Collected data entries
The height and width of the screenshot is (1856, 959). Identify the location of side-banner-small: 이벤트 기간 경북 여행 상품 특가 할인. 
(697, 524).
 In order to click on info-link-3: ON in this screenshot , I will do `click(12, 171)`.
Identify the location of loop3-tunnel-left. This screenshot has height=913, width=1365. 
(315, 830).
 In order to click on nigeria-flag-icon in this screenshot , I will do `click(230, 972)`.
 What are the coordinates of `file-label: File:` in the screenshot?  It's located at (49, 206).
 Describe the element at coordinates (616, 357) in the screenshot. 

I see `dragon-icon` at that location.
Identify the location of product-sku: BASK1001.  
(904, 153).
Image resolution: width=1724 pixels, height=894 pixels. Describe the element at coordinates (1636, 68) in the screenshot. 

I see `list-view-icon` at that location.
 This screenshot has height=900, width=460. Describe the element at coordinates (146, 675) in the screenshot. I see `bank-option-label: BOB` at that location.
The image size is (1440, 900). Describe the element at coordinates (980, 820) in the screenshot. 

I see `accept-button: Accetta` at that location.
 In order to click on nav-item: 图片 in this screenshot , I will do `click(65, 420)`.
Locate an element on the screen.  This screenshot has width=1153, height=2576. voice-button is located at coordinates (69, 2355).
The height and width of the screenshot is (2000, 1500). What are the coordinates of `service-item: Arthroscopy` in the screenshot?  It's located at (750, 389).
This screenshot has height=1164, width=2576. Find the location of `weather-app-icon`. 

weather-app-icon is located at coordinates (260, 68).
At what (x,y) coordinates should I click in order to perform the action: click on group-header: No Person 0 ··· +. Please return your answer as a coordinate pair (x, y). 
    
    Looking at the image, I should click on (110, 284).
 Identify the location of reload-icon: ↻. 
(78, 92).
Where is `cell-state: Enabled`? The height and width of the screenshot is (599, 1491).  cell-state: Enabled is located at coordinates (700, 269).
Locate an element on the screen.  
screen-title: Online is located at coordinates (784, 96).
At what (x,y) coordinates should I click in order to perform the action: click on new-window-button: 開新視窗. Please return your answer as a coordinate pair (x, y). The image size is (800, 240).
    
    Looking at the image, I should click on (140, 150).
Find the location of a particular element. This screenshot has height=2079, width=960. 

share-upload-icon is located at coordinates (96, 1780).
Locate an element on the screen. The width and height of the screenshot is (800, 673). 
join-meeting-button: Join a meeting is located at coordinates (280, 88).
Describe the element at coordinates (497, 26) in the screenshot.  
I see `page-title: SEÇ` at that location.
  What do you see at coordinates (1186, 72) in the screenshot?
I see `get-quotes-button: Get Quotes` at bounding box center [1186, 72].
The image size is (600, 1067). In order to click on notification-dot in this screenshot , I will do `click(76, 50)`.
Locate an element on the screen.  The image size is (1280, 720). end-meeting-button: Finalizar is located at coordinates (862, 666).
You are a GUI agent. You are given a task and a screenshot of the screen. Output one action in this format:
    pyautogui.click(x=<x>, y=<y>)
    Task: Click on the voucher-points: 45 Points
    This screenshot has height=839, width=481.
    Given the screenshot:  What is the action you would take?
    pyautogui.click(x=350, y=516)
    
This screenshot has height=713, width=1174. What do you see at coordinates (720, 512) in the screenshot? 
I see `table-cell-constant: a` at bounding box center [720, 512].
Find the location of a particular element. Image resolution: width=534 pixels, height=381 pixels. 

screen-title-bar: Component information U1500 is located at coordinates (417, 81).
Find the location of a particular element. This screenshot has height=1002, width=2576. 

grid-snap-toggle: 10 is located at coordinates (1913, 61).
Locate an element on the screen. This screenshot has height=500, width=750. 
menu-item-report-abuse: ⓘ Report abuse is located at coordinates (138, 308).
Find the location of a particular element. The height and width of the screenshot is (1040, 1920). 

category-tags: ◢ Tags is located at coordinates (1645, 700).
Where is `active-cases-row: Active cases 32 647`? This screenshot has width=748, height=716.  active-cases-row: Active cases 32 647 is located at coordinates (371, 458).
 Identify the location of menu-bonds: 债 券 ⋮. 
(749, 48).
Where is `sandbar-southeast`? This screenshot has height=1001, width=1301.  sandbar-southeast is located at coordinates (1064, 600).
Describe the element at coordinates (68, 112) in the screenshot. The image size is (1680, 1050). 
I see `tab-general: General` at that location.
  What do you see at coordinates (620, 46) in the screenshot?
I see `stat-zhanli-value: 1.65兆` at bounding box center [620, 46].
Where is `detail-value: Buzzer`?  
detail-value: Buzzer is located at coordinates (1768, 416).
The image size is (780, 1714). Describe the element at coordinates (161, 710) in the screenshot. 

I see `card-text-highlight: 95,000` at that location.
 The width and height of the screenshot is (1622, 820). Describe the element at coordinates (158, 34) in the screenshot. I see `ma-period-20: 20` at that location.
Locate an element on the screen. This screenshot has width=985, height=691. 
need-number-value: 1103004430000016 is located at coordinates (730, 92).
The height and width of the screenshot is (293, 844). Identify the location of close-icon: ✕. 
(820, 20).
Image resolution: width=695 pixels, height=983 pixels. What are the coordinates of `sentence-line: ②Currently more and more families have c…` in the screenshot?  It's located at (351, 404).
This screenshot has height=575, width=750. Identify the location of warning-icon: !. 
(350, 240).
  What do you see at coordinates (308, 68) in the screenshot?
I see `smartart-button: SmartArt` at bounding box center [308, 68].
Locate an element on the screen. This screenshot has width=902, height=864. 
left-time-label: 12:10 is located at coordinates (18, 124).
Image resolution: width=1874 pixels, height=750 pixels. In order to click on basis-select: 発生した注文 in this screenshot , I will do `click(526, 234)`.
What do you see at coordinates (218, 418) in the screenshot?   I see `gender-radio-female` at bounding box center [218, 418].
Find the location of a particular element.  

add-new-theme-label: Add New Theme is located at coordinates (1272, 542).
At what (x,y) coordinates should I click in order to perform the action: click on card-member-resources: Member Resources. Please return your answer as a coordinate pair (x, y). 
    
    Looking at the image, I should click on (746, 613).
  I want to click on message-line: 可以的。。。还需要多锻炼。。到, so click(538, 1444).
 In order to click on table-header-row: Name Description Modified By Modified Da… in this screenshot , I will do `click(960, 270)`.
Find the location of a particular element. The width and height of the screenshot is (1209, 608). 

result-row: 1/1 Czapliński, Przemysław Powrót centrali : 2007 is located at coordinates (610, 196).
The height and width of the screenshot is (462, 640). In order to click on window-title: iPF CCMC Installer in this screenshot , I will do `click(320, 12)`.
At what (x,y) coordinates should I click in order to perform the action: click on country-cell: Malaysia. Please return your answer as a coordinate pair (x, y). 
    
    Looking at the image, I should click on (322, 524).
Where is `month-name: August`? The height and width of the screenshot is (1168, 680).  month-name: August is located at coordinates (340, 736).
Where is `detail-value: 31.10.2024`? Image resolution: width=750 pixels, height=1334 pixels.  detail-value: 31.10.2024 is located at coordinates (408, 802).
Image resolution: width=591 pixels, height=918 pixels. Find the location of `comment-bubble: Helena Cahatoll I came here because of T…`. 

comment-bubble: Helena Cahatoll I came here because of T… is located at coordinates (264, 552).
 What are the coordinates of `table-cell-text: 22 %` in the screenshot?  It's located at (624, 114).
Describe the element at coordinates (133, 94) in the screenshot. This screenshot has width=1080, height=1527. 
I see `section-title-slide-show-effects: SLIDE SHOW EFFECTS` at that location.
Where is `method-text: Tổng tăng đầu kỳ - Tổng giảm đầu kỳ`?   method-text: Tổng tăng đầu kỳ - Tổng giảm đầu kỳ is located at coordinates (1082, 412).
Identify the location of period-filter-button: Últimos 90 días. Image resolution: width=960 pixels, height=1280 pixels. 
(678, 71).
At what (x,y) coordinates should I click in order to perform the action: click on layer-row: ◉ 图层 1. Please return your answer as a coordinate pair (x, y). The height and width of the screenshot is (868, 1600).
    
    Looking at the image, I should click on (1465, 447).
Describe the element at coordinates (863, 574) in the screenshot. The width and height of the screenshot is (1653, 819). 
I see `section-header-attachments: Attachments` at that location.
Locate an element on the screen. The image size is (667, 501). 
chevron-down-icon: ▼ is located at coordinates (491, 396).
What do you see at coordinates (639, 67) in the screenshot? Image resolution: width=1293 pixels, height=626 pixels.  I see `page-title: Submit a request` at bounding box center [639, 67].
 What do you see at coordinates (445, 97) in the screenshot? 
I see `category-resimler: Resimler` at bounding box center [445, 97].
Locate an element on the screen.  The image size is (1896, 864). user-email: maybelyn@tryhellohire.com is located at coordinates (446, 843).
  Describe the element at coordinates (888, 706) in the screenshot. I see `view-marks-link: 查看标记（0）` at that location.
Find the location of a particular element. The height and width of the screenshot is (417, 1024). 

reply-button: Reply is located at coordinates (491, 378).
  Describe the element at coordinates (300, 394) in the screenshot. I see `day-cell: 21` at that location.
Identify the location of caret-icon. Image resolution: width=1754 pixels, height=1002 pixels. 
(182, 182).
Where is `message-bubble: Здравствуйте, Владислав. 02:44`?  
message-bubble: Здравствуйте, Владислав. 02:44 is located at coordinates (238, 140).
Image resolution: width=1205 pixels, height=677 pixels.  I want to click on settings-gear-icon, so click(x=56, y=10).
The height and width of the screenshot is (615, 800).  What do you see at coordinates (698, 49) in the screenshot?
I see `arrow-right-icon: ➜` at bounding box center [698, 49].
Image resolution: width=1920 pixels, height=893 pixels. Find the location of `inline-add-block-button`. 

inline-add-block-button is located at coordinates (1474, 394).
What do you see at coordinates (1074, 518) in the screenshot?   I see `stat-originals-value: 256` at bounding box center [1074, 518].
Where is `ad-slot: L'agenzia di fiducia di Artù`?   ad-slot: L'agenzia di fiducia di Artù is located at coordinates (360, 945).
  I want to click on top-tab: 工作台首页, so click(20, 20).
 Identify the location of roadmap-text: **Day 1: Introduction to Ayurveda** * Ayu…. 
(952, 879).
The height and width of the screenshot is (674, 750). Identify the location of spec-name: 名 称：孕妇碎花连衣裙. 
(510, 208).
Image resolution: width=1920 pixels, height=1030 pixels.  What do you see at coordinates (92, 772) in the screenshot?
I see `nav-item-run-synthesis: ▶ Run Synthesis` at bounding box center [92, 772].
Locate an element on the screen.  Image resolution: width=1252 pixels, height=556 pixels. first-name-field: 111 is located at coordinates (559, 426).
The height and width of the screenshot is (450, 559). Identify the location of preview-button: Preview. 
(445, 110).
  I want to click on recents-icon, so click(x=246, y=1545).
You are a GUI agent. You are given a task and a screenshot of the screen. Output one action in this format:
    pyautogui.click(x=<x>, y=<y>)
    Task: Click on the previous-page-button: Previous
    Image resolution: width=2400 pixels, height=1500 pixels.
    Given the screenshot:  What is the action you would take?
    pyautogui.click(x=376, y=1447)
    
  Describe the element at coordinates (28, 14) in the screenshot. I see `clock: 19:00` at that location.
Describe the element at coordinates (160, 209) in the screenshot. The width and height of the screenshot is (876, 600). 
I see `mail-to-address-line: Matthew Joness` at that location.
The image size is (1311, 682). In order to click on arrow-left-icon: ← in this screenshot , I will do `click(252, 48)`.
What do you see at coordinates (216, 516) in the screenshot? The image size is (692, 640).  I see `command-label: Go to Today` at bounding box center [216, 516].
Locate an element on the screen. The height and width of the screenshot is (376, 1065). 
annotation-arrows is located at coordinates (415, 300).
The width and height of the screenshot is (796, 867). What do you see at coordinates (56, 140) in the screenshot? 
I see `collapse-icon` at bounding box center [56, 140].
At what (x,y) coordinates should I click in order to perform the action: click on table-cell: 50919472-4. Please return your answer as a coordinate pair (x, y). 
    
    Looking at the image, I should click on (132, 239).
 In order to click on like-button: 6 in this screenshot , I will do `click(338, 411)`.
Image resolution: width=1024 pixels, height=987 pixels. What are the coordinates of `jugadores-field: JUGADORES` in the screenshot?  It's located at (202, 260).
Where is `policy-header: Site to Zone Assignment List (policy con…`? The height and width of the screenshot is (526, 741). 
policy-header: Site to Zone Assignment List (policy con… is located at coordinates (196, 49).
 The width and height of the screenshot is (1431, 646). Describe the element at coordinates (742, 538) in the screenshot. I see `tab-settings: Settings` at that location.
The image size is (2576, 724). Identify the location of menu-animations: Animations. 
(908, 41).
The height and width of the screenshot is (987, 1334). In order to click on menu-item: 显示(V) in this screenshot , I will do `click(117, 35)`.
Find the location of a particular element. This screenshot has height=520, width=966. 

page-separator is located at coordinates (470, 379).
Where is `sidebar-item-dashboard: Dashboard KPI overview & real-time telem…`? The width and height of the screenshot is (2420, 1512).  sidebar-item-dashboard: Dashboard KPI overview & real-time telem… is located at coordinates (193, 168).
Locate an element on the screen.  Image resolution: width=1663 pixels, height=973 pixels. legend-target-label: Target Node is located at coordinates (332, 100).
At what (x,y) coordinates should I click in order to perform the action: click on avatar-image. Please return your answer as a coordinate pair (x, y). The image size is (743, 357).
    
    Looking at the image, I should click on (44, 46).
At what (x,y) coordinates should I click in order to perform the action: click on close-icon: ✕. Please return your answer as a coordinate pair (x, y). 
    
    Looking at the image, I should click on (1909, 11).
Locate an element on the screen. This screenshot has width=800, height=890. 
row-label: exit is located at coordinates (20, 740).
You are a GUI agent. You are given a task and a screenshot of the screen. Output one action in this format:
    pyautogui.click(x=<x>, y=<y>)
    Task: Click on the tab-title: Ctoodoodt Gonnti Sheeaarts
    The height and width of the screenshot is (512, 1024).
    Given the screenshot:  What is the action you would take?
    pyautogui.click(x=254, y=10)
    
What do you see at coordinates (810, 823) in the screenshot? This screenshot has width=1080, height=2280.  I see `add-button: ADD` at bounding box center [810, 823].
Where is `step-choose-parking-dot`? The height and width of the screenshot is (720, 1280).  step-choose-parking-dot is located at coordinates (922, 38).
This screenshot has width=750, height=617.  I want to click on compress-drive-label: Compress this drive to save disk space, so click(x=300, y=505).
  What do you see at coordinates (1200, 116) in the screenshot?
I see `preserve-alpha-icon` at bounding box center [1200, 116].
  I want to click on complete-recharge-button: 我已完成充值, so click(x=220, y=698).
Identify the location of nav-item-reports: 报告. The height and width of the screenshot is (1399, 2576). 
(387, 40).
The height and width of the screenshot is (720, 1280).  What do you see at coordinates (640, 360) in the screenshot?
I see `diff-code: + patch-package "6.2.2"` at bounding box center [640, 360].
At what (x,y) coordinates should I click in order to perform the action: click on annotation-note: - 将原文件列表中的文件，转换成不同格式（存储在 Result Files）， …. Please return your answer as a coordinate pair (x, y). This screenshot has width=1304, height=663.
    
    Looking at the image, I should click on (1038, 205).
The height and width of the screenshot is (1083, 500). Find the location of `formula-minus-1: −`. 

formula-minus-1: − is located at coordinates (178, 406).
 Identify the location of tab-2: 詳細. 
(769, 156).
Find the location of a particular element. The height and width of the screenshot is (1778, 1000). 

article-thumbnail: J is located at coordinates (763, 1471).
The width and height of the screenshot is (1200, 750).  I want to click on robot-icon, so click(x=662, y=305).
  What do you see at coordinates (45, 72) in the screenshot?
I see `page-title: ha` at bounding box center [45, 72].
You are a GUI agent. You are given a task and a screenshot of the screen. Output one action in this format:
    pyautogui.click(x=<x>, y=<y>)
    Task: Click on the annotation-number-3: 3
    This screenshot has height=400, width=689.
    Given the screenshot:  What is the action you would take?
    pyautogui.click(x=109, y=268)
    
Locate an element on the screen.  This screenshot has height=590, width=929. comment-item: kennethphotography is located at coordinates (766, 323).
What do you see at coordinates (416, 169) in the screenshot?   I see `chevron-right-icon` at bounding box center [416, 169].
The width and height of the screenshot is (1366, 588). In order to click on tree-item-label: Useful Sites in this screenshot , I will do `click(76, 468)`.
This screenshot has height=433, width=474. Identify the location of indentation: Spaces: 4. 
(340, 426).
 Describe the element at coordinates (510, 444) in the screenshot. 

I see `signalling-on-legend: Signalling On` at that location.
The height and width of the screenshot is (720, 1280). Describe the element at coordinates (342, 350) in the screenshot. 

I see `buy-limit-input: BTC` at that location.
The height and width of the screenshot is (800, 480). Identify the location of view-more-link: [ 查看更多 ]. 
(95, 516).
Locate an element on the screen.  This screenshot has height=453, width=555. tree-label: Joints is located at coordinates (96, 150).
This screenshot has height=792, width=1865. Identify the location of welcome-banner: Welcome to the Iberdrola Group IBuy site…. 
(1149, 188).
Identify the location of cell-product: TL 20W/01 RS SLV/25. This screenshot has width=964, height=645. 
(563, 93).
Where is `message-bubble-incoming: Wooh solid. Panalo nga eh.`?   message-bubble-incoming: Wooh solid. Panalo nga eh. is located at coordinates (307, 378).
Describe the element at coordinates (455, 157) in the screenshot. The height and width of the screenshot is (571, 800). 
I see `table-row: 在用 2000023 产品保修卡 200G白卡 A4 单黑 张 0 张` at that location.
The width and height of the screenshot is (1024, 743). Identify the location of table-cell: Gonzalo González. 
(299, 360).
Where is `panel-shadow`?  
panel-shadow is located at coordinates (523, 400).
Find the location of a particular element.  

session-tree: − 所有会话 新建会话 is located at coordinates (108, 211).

* _WHAT TO DO_: Reproduce the lines of the items above word for word, starting at the line that contains "Image resolution: width=1874" and ending at the line that contains "In order to click on table-header-row: Name".

* _SOLUTION_:
Image resolution: width=1874 pixels, height=750 pixels. In order to click on basis-select: 発生した注文 in this screenshot , I will do `click(526, 234)`.
What do you see at coordinates (218, 418) in the screenshot?   I see `gender-radio-female` at bounding box center [218, 418].
Find the location of a particular element.  

add-new-theme-label: Add New Theme is located at coordinates (1272, 542).
At what (x,y) coordinates should I click in order to perform the action: click on card-member-resources: Member Resources. Please return your answer as a coordinate pair (x, y). 
    
    Looking at the image, I should click on (746, 613).
  I want to click on message-line: 可以的。。。还需要多锻炼。。到, so click(538, 1444).
 In order to click on table-header-row: Name Description Modified By Modified Da… in this screenshot , I will do `click(960, 270)`.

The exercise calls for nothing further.